In what has been deemed as an “historical political accord” between AFN Chief Phil Fontaine and the federal government, a deal has been reached to recognize the need for reconciliation, healing and compensation to address the injustices committed in residential schools.
It’s estimated that the Canadian government will give out lump sum payments to the 86,000 alleged victims.
The AFN report on residential schools that came out late last year suggested that each victim should get at least $10,000, plus $3,000 for every year at each school.
“Canada has committed to an approach which will finally deal with the tragic legacy of residential schools in a fair and just manner,” said Fontaine in an AFN press release. “This accord will not only result in a better, faster and more economic claims process for residential schools survivors who were abused, it is a commitment for the entire country to move forward through a national dialogue on healing, reconciliation, commemoration and truth-sharing.”
That’s not good enough for Waswanipi’s Paul Dixon. “Those numbers don’t sound right. What about the generation that was affected when their kids were taken from them?
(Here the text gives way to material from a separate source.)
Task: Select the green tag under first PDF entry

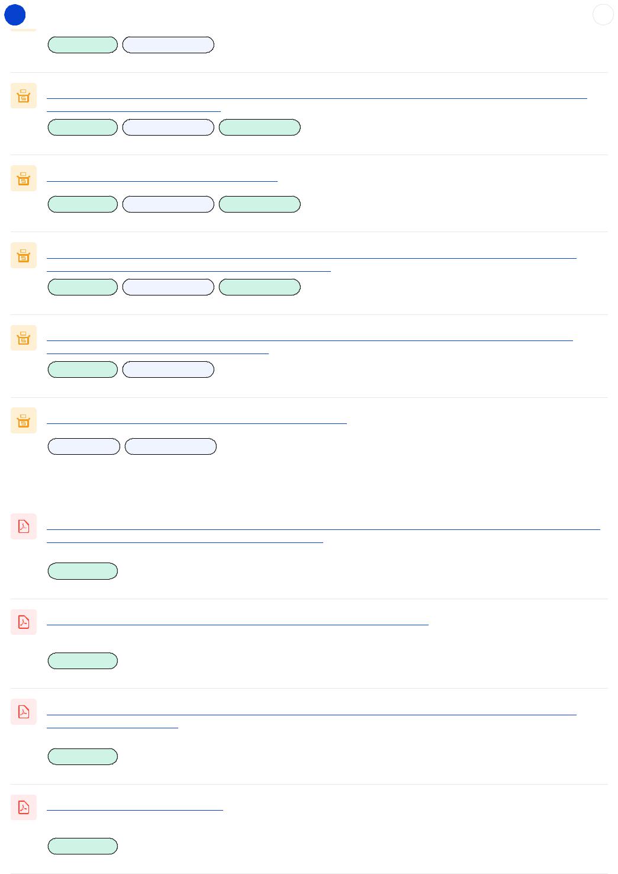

My parent’s generation,” said Dixon, who attended the Mohawk residential School in Brantford, Ontario.
“And what about the ones who will never see a penny from that? There are elders dying everyday.”
As it is now, the cases of 11,000 alleged victims are moving along at a snail’s pace in the courts, something which in the long run will be much more costly to both sides.
“I just want an apology. I don’t care so much about the money,” said Dixon. “An apology is worth more than any amount of money they could give us.”